OdpowiedzRównież tak myślę chociaż jawe 350 mam 5 lat. I będę miał jeszcze długo jednak trzeba patrzeć na takie motocykle jako realista. Twierdzenie że Jawa ma sztywna ramę to żart tak samo inne wychwalanie "zalet". Co nie oznacza,że zaraz będę się jej pozbywał😉
OdpowiedzSzkoda ze tak patrzysz na historie młodości gdzie na nic innego nie było prawie można nawet popatrzeć. Był inny czas inne oczekiwania inna dostępność do części . Mało kto leciał na przelot rzędu 3tys km a dziś to normalne. Była MZ 250 ale to inne pieniądze inny gang z wydechu lub wydechów. Był to powiew zachodu. Powiem tak syrenka to tez syf z gilem w porównaniu do aut dzisiejszych ale kiedyś była dla wielu marzeniem. Do przeszłości podchodzi się z szacunkiem a nie współczesna arogancją. Pewnie innych komentarzy nie przeczytam ale pozdrawiam tych którzy mieli swoje miłe 5-min z Jawa TS 350 i nie tylko. Użytkownik japońskiego turystyka
OdpowiedzMasz w 100% rację. Ja swoją Teeskę wspominam z rozrzewnieniem. To był mój pierwszy własny motocykl, po pożyczonym od rodziny WSK 175 Kobuz. Czy była chimeryczna? Czasami tak ale dawała mi niesamowitą frajdę. Przejechałem nią wiele kilometrów, chociaż jak słusznie piszesz nie były to czasy, kiedy na raz jechało się do Dubrownika :) Jeździłem nią z dziewczyną, a obecną żoną nad jezioro, do lasu na grzyby i na kilkunasto- lub maksymalnie kilkudziesięcio-kilometrowe przejażdżki. Nigdy mnie nie zawiodła. Zawsze, kiedy wyprowadzałem ją z garażu miałem kupę radochy. Do dzisiaj wspominamy z żoną naszą Jawkę i łezka kręci nam się w oku i to nie dlatego,że wtedy mieliśmy dwadzieścia kilka lat. Uważam,że biorąc pod uwagę ówczesne czasy był to świetny motocykl. Pozdrawiam!
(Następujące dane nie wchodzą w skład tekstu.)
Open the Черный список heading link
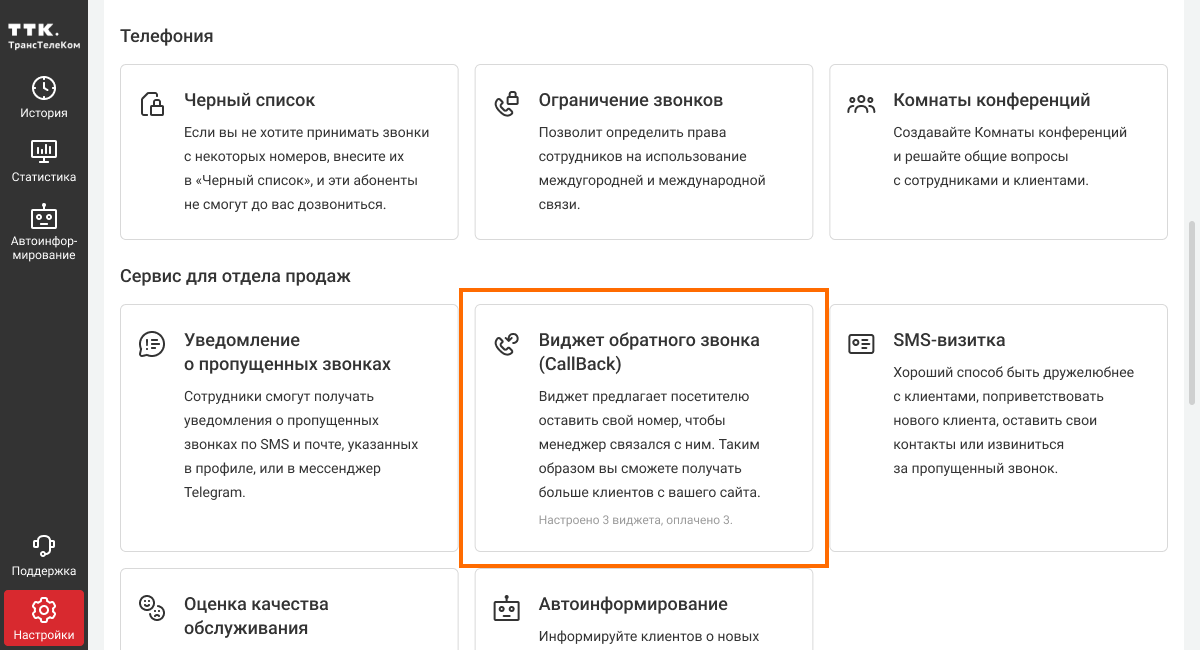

OdpowiedzNie wiem gdzie autor zbierał informację . Oto cena kompletnie nowego za znacznie mniej. http://www.jawaczesci.pl/1491,jawa-350.html Zapłon Vape04 był już stosowany w końcówce lat 80 . Natomiast pełne Vape wyeliminowało alternator definitywnie . Podobnie jak przedni hamulec Tarczowy
OdpowiedzCzyżby podobnie jak z nowym Simsonem - rama używana po renowacji od zarejestrowanego pojazdu, a reszta to nowe części? W sumie to nie jest zły pomysł. Tam jest widzę też drugi model - 4-suw Jawa 400 na wtrysku, ale to ewidentnie ta sama baza co Romet Classic 400 - gdzieś nawet była mowa, że niektóre nowe modele Jawy były tworzone na bazie chińskiego Shineraya. Te zupełnie najnowsze są na bazie technologii hinduskiej Mahindry, ale nie wiadomo, czy pojawią się w UE w wersji Euro 4/Euro 5?